[Records from a collection]

....

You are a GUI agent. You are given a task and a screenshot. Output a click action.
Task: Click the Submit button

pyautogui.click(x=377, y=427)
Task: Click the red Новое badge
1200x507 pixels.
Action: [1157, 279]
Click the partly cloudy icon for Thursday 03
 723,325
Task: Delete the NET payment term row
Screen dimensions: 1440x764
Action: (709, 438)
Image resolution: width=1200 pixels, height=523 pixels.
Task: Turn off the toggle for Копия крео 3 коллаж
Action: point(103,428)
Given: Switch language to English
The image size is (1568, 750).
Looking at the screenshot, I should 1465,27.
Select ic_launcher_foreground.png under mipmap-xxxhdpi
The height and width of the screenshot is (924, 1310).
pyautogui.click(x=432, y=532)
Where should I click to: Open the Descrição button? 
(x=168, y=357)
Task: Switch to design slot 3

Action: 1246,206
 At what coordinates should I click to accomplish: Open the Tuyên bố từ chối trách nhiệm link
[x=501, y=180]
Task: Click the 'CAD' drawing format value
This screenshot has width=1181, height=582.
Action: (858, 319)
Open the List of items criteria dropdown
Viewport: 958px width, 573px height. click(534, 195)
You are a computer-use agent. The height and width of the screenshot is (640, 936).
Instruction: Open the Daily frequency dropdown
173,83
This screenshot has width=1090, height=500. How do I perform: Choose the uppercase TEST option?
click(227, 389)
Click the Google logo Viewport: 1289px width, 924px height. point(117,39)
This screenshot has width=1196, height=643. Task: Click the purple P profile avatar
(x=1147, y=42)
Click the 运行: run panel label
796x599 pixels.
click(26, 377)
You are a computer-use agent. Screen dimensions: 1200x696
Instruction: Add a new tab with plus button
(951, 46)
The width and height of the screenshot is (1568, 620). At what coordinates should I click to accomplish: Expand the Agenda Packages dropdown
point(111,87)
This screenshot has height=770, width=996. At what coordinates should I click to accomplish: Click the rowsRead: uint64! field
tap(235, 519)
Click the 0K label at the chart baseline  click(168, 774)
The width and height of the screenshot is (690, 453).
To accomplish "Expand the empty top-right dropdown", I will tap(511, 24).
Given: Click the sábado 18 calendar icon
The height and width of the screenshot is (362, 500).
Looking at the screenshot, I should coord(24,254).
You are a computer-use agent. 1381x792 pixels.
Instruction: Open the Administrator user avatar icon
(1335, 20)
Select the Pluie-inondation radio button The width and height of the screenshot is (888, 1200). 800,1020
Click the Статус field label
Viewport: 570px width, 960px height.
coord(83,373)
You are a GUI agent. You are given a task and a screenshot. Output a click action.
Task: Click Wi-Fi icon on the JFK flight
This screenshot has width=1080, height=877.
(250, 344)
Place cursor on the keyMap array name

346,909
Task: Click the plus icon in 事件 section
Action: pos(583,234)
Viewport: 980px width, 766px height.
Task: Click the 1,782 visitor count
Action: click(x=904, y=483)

....

= AIM OF THE TASK =
Each line must be set down again exactly as above, with no line omitted.

= WRITTEN REPLY =
You are a GUI agent. You are given a task and a screenshot. Output a click action.
Task: Click the Submit button

pyautogui.click(x=377, y=427)
Task: Click the red Новое badge
1200x507 pixels.
Action: [1157, 279]
Click the partly cloudy icon for Thursday 03
 723,325
Task: Delete the NET payment term row
Screen dimensions: 1440x764
Action: (709, 438)
Image resolution: width=1200 pixels, height=523 pixels.
Task: Turn off the toggle for Копия крео 3 коллаж
Action: point(103,428)
Given: Switch language to English
The image size is (1568, 750).
Looking at the screenshot, I should 1465,27.
Select ic_launcher_foreground.png under mipmap-xxxhdpi
The height and width of the screenshot is (924, 1310).
pyautogui.click(x=432, y=532)
Where should I click to: Open the Descrição button? 
(x=168, y=357)
Task: Switch to design slot 3

Action: 1246,206
 At what coordinates should I click to accomplish: Open the Tuyên bố từ chối trách nhiệm link
[x=501, y=180]
Task: Click the 'CAD' drawing format value
This screenshot has width=1181, height=582.
Action: (858, 319)
Open the List of items criteria dropdown
Viewport: 958px width, 573px height. click(534, 195)
You are a computer-use agent. The height and width of the screenshot is (640, 936).
Instruction: Open the Daily frequency dropdown
173,83
This screenshot has width=1090, height=500. How do I perform: Choose the uppercase TEST option?
click(227, 389)
Click the Google logo Viewport: 1289px width, 924px height. point(117,39)
This screenshot has width=1196, height=643. Task: Click the purple P profile avatar
(x=1147, y=42)
Click the 运行: run panel label
796x599 pixels.
click(26, 377)
You are a computer-use agent. Screen dimensions: 1200x696
Instruction: Add a new tab with plus button
(951, 46)
The width and height of the screenshot is (1568, 620). At what coordinates should I click to accomplish: Expand the Agenda Packages dropdown
point(111,87)
This screenshot has height=770, width=996. At what coordinates should I click to accomplish: Click the rowsRead: uint64! field
tap(235, 519)
Click the 0K label at the chart baseline  click(168, 774)
The width and height of the screenshot is (690, 453).
To accomplish "Expand the empty top-right dropdown", I will tap(511, 24).
Given: Click the sábado 18 calendar icon
The height and width of the screenshot is (362, 500).
Looking at the screenshot, I should coord(24,254).
You are a computer-use agent. 1381x792 pixels.
Instruction: Open the Administrator user avatar icon
(1335, 20)
Select the Pluie-inondation radio button The width and height of the screenshot is (888, 1200). 800,1020
Click the Статус field label
Viewport: 570px width, 960px height.
coord(83,373)
You are a GUI agent. You are given a task and a screenshot. Output a click action.
Task: Click Wi-Fi icon on the JFK flight
This screenshot has width=1080, height=877.
(250, 344)
Place cursor on the keyMap array name

346,909
Task: Click the plus icon in 事件 section
Action: pos(583,234)
Viewport: 980px width, 766px height.
Task: Click the 1,782 visitor count
Action: click(x=904, y=483)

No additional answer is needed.